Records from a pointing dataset
────────────────────────────────────────
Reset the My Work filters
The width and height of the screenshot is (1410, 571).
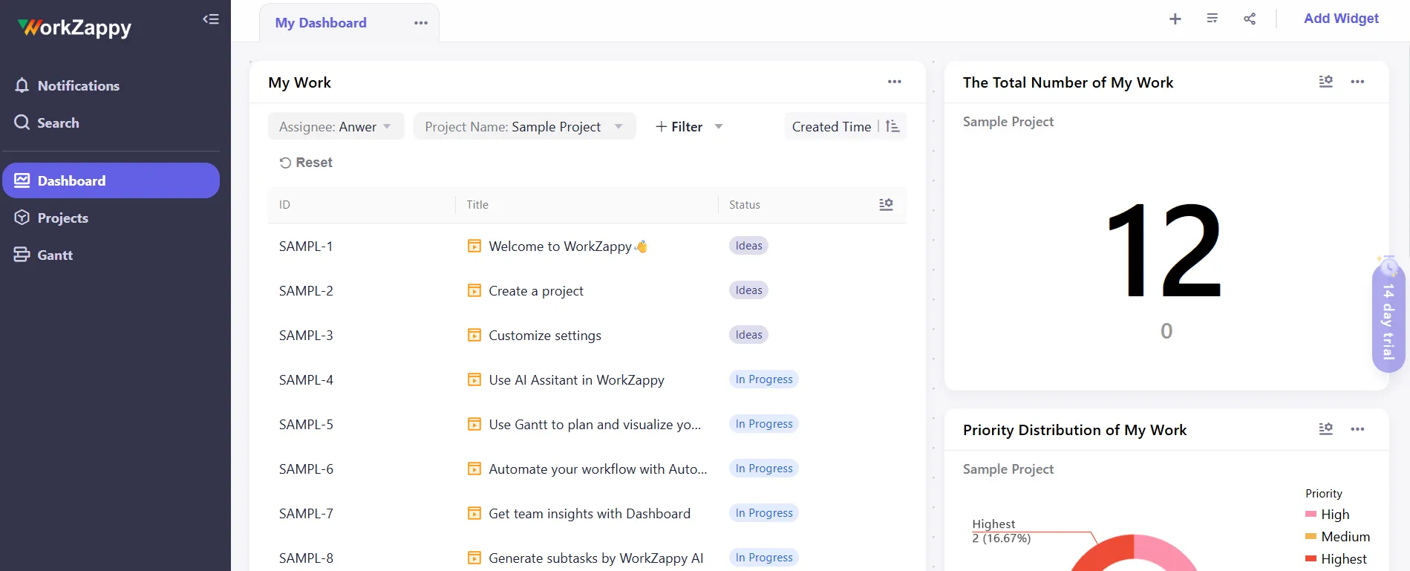point(306,163)
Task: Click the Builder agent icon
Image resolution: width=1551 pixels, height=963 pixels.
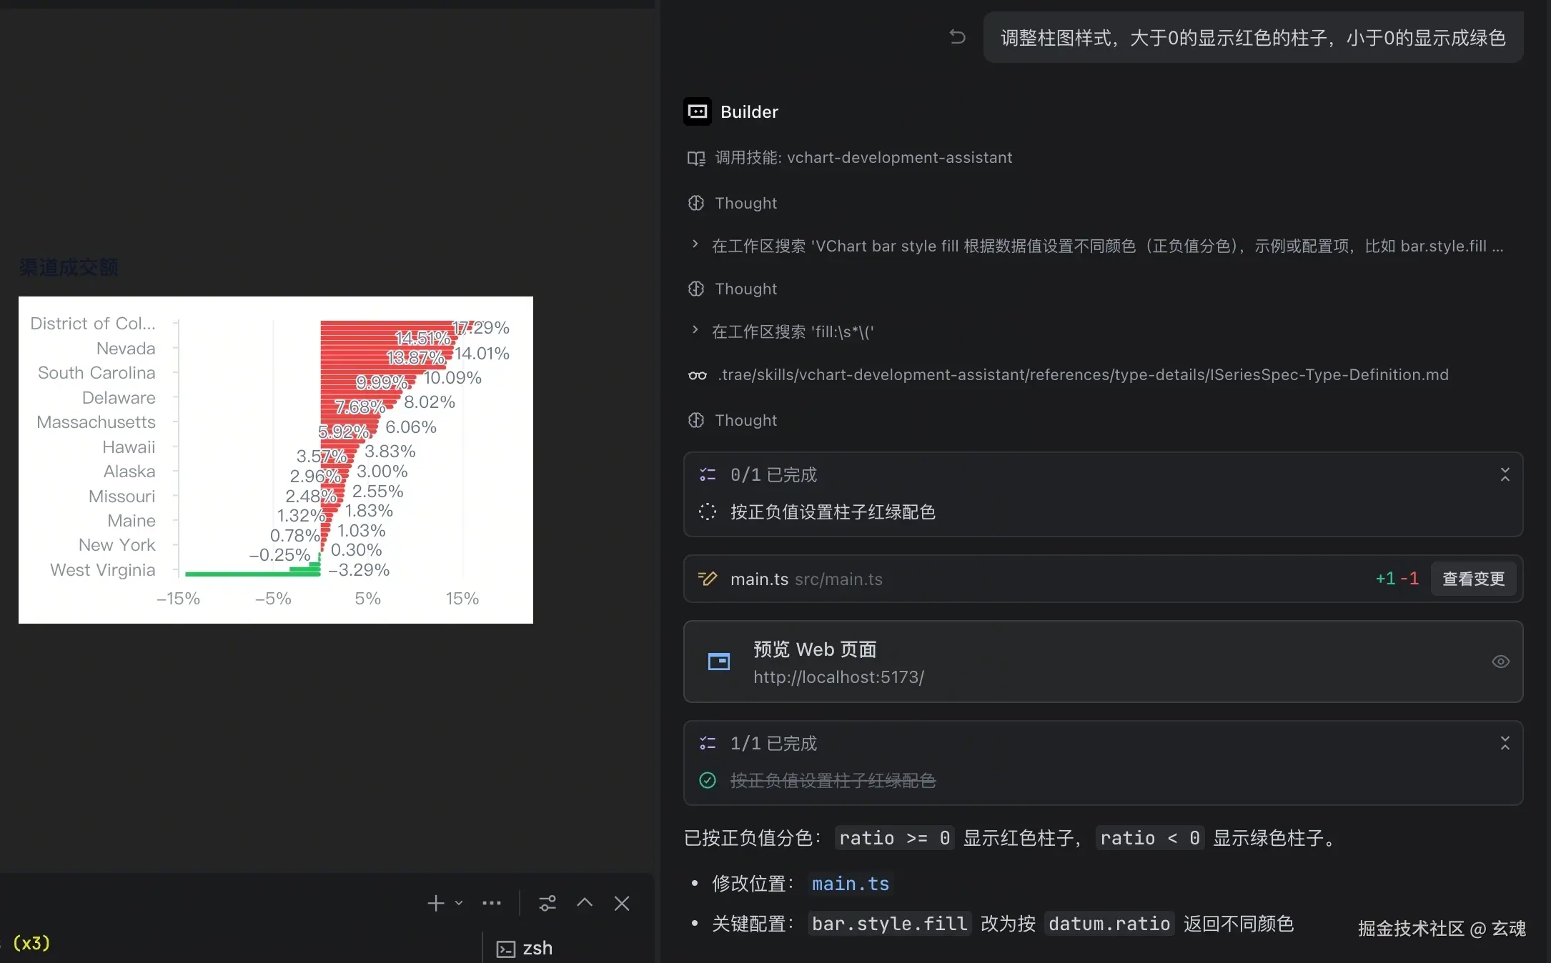Action: [697, 111]
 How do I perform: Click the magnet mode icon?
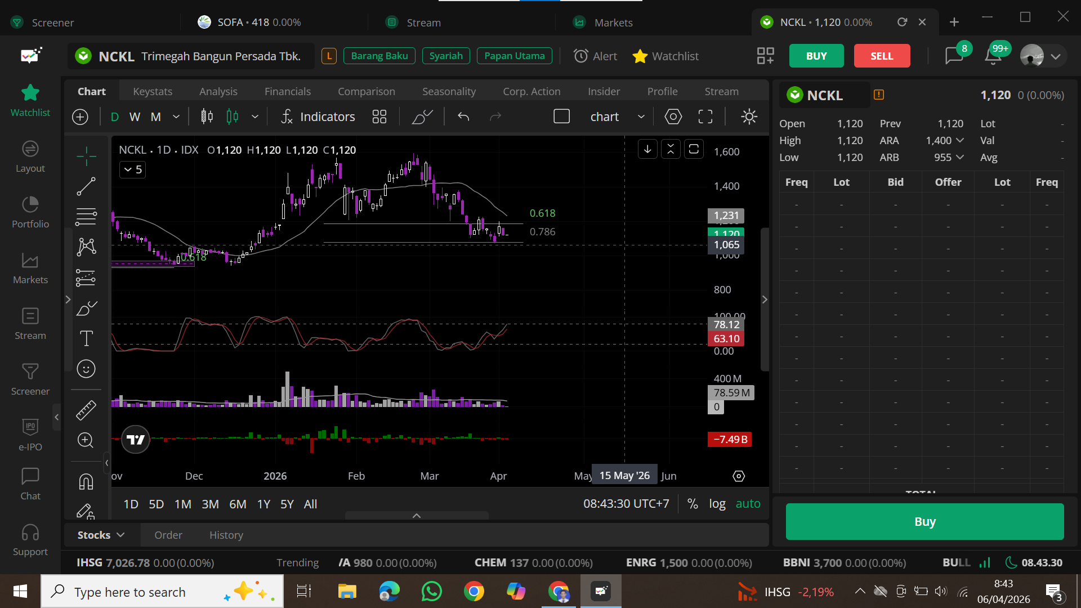pyautogui.click(x=86, y=482)
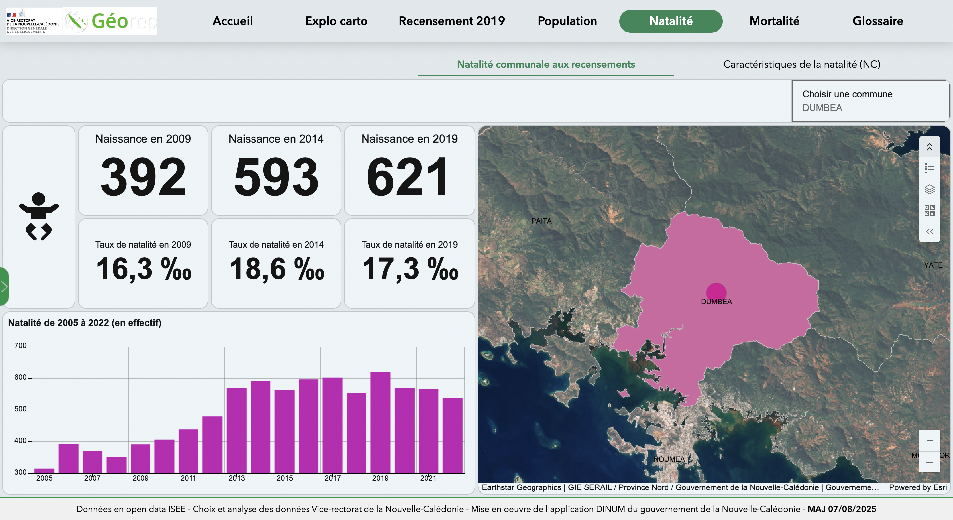This screenshot has width=953, height=520.
Task: Open the map layers list
Action: point(929,190)
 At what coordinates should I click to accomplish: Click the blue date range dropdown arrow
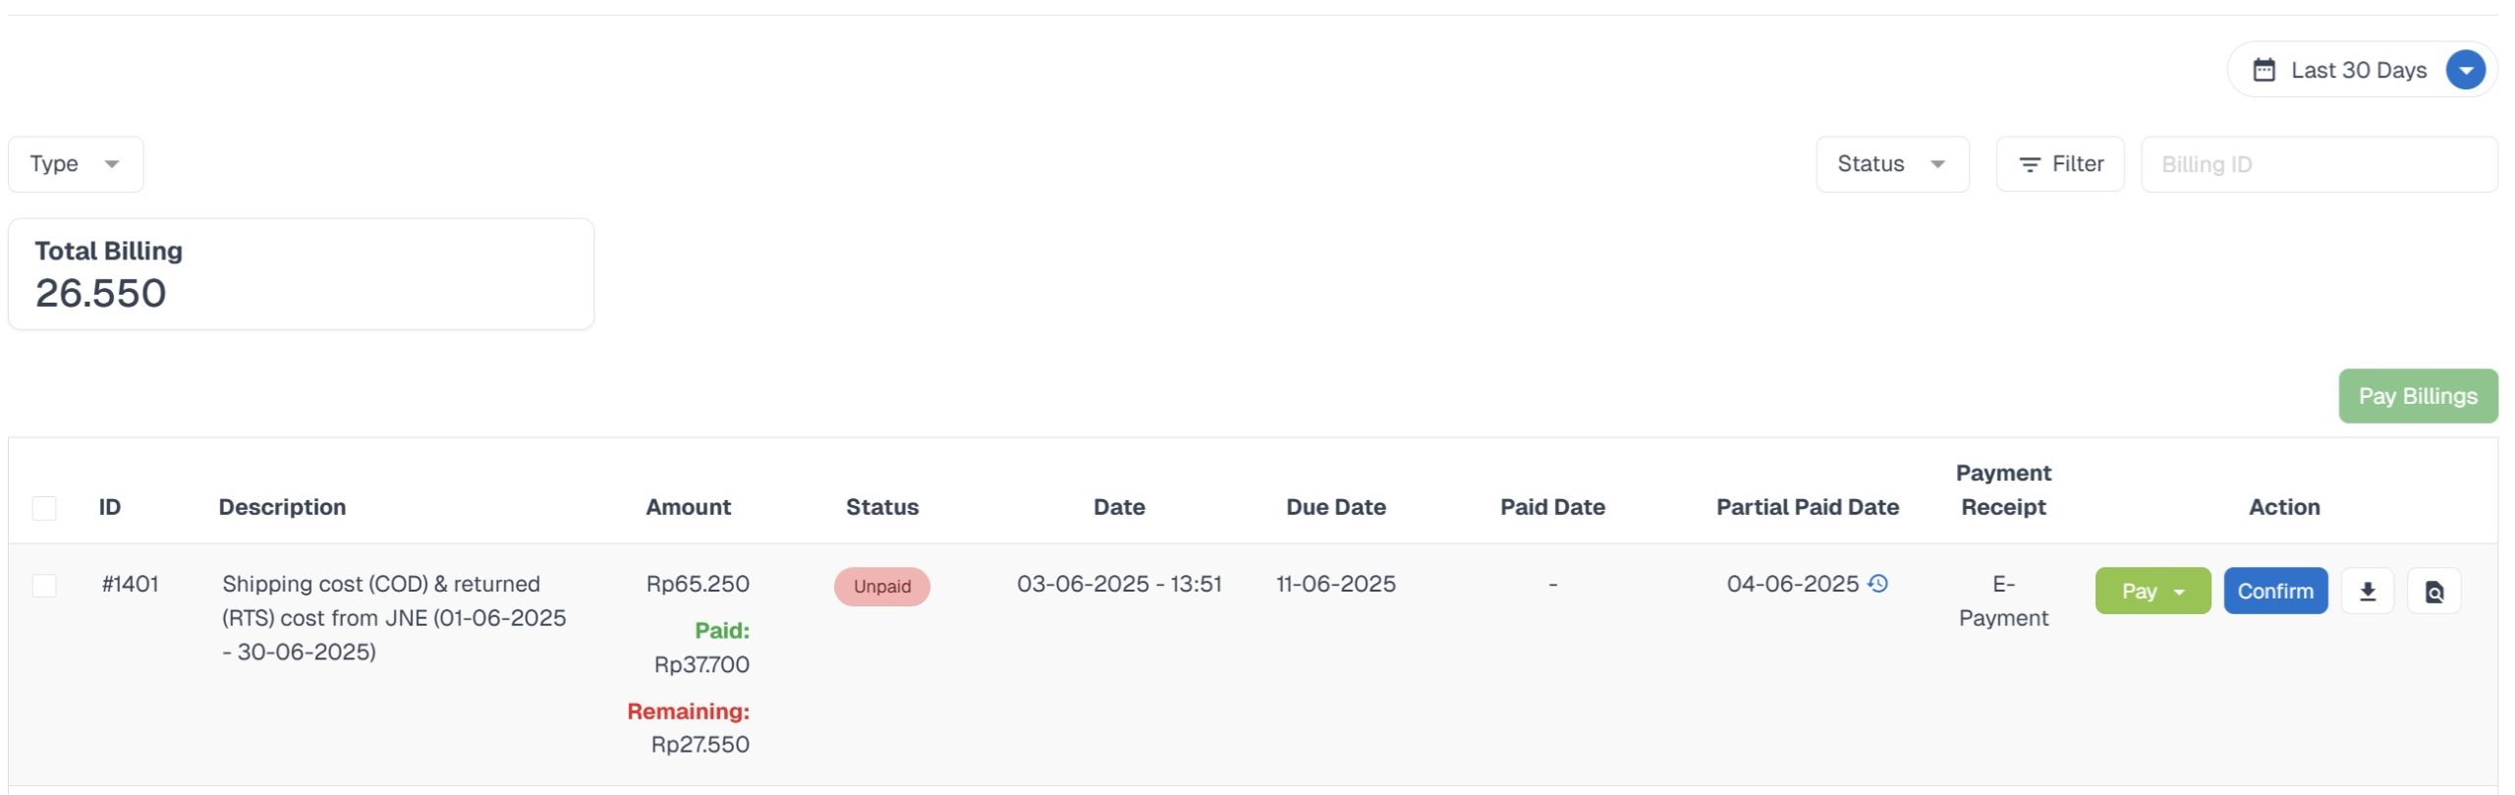pyautogui.click(x=2465, y=70)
────────────────────────────────────────
Quote the listing above word for word, leaving out the pictures.

Reset the My Work filters
The width and height of the screenshot is (1410, 571).
point(306,163)
Task: Click the Builder agent icon
Image resolution: width=1551 pixels, height=963 pixels.
Action: [697, 111]
 How do I perform: Click the magnet mode icon?
pyautogui.click(x=86, y=482)
This screenshot has width=953, height=520.
Task: Open the map layers list
Action: point(929,190)
 At what coordinates should I click to accomplish: Click the blue date range dropdown arrow
pyautogui.click(x=2465, y=70)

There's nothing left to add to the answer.